TALK Tourism’s mission is to create inspiring opportunities for indigenous communities in Africa to share their lives with people from different cultures, in ways that generate employment, uphold personal and cultural dignity, and are mutually enriching. We regularly run school and university group trips.
Join a TALK tour which offers:
- a friendly, “in-touch” group leader
- small or larger groups
- a relaxed pace
- a South African partner for every two visitors
- learning to greet in an African language
- lots of opportunity to ask questions
- lunch with a family
- visiting sites of historical interest and community-based projects
- flexibility to suit the interests of visitors
- value for money
An open, enquiring mind and lots of friendliness!
As a genuine community-based tourism initiative, we commit ourselves to contributing 60% of visitors’ fees to local people, while the remaining amount supports our other peace-building work.
Phaphama also receives requests from people from South Africa and other countries wanting to visit a family in Soweto or other rural areas for a day or longer. We can arrange home-stays for people in Soweto, Mnambithi and Mahlabathini, among other places, always using the families of Phaphama helpers, who are remunerated for their service. Visitors are accompanied by trained Phaphama hosts on these trips. As these destinations are not commercial tourist locations, the emphasis is on fitting in with the family and experiencing their daily life, rather than on being treated like a visitor who needs to be waited upon.

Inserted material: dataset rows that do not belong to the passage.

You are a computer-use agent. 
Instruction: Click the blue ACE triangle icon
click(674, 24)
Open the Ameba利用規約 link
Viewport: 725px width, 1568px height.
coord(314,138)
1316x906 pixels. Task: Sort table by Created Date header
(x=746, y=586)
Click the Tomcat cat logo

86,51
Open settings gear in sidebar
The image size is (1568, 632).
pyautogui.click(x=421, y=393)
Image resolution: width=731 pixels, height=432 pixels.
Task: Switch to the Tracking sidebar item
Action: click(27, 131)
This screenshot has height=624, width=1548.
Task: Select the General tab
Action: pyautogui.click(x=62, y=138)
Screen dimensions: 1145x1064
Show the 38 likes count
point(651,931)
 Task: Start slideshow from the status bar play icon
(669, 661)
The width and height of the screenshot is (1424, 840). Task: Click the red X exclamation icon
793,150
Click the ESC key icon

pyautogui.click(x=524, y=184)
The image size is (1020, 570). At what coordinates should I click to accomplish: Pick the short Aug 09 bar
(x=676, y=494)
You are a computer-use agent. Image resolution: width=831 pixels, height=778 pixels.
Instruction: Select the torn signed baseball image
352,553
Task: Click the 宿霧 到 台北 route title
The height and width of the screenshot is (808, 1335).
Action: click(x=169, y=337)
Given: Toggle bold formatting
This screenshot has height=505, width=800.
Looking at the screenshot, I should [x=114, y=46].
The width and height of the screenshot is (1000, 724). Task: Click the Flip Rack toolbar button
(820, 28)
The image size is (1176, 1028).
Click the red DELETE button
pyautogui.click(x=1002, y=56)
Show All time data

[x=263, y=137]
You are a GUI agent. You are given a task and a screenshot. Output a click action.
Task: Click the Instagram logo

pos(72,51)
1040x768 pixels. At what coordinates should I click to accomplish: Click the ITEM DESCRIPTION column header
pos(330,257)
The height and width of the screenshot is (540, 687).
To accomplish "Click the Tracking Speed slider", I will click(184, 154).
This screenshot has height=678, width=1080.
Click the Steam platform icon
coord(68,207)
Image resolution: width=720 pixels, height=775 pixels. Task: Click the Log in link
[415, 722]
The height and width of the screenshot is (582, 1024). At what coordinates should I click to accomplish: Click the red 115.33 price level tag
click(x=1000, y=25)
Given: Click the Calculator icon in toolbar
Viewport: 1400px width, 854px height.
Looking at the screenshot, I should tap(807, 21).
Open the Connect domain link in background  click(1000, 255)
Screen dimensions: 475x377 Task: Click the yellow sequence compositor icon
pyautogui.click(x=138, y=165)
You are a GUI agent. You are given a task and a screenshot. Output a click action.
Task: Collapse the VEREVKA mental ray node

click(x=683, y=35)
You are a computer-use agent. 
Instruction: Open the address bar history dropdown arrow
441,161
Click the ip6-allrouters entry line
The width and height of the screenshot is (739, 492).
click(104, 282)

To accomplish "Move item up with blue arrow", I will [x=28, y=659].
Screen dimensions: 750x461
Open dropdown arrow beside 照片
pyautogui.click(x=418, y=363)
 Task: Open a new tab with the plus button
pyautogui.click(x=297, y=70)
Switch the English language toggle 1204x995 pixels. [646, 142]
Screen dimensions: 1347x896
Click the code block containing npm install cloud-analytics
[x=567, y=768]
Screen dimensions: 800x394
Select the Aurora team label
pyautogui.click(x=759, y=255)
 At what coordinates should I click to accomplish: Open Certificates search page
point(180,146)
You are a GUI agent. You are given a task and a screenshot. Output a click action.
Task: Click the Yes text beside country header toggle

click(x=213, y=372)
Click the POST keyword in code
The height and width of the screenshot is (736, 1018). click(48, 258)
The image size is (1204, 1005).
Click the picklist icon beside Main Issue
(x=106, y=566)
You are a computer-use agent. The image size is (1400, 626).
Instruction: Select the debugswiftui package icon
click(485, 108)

Such an exposure provides visitors with an opportunity to meet and spend time with local South Africans. They learn to greet in an African language, acquire an African name and engage in a role-play or two dealing with pertinent cultural issues. The singing too is interactive i.e. the hosts do not merely put on a “show” for the visitors: instead the tourists are taught a few simple songs, including the dance steps to accompany the music. A traditional African meal of inyama, iphalishi, imifino, umsobho, amazambane, ithanga nechakalaka is prepared and served by Phaphama hosts. This is an opportunity for visitors to socialise with local people and ask all the questions they may have about our very special country. In the process, they experience a little of the work of Phaphama i.e. its programmes that transform human relationships in prisons, schools, communities and the corporate sector.